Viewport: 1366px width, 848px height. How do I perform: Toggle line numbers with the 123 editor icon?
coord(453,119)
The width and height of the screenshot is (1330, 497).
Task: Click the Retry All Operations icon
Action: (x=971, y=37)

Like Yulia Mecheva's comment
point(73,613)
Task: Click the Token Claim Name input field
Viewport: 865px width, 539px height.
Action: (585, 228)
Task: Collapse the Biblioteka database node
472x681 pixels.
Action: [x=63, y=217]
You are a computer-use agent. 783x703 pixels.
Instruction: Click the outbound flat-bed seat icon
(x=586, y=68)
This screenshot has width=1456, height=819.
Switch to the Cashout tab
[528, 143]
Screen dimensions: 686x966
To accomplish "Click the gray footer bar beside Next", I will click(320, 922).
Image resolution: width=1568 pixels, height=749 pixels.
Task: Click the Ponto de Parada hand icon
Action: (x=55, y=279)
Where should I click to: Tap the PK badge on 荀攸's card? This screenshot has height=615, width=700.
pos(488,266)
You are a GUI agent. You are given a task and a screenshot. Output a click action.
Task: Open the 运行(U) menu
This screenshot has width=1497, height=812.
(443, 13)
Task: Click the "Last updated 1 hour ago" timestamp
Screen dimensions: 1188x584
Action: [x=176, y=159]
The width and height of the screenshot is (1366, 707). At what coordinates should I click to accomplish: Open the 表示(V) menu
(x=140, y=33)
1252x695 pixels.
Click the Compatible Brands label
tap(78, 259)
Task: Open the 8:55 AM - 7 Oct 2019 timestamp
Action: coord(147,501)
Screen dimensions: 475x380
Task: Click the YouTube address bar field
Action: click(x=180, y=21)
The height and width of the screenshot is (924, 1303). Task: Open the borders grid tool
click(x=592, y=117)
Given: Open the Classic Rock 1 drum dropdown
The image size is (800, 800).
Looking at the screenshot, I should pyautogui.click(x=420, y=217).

•••••

> [HOW TO COMPLETE THIS TASK]
Count up every line above that has the word "agent" in it; answer with the number alone.

> [WRITTEN SOLUTION]
2